While the U.S. has long promulgated a culture of “pulling oneself up by one’s bootstraps” — and that is absolutely possible — there are clear links between the circumstances of one’s birth, the economic environment it occurs in, and the likelihood of being able to achieve said pull. That, coupled with the culture of rugged individualism in American society, has increased economic division. This leads to societal division, the collapse of communities and, in my general observation, the ability for folks to just be human to one another.
So why am I even writing about this given I work for a healthcare company? Well, while health inequity is a very fashionable term in the industry at the moment, and I’m glad it’s having its time in the spotlight, it is only one part of a much larger issue. As long as there is a culture of the individual over the community, of a system of “winning” that widens financial inequity, there will always be a cycle that perpetuates widening division versus lifting up the prospects of all. Our community fabric is frayed (ironic for a somewhat tribal species), and this has led to conflict, loneliness and, of course, one of many downstream inequities, health disparities.
So what’s the solution? We have to bring “community” back, and not with another app or widget. We need to bring it back to basics, with people. It would be totally fair for some of you to be thinking, “I have neighbors and friends, what’s the big deal? I like people.” But neighborhoods do not actually equal a community. How many neighborhoods do we have where members desire connection with one another, where they are collaborative not divided, where they are activated from within, not from the outside, and ultimately, where they create a foundationally reciprocal relationship to other members within? Speaking for myself, I don’t even know the names of all the people on the floor where I live, much less any of the above. They do exist, but as the exception, not the norm.

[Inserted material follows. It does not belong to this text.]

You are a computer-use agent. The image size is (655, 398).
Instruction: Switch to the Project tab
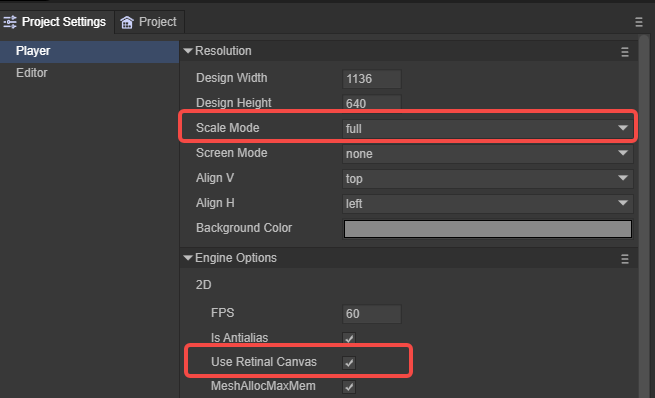click(x=149, y=22)
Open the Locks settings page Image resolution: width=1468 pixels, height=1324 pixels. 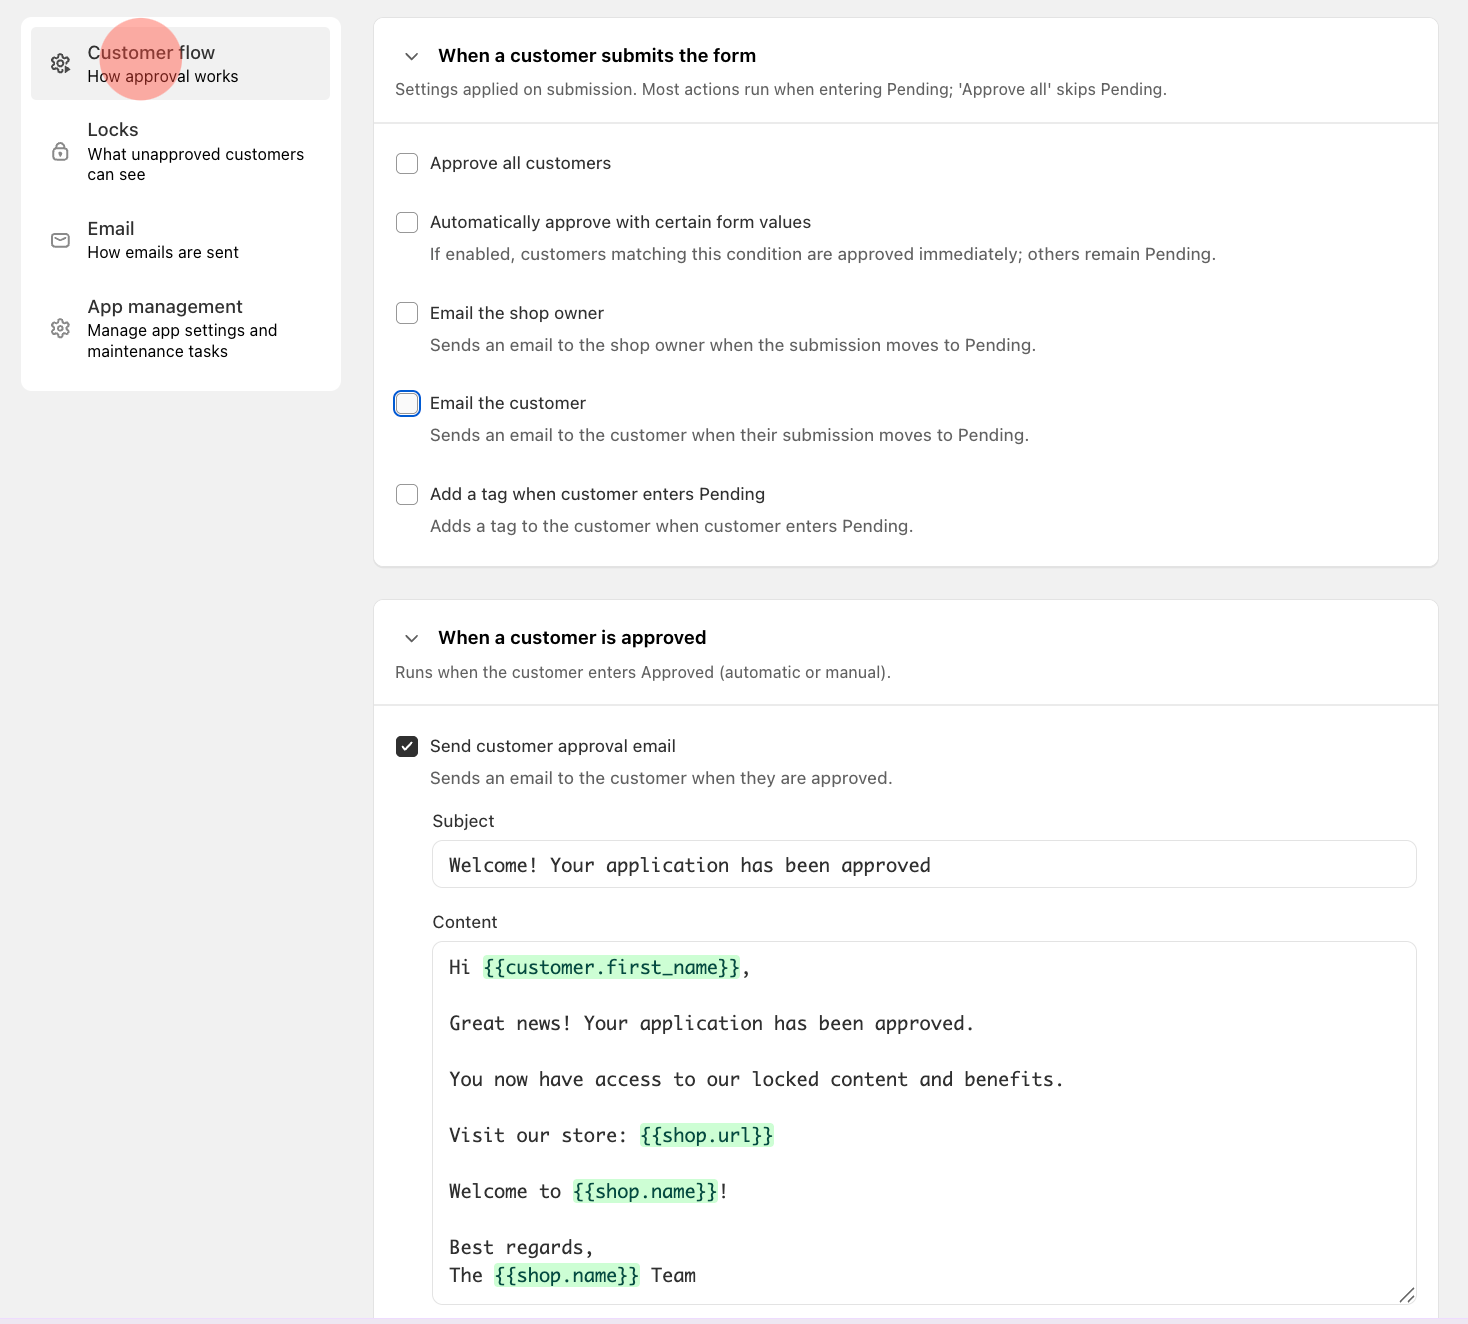tap(180, 151)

Until we as a society come to a place where being part of a community is seen as a basic right versus a privilege, then all these downstream effects like health inequity will never truly tackle the upstream drivers. We won’t have the connections to make another dear friend, to have support in our health, to be the shoulder to cry on, to help find a job or a better place to live, to drive at solutions for these core inequities. We need to restore the community fabric to get to a sustainable way forward.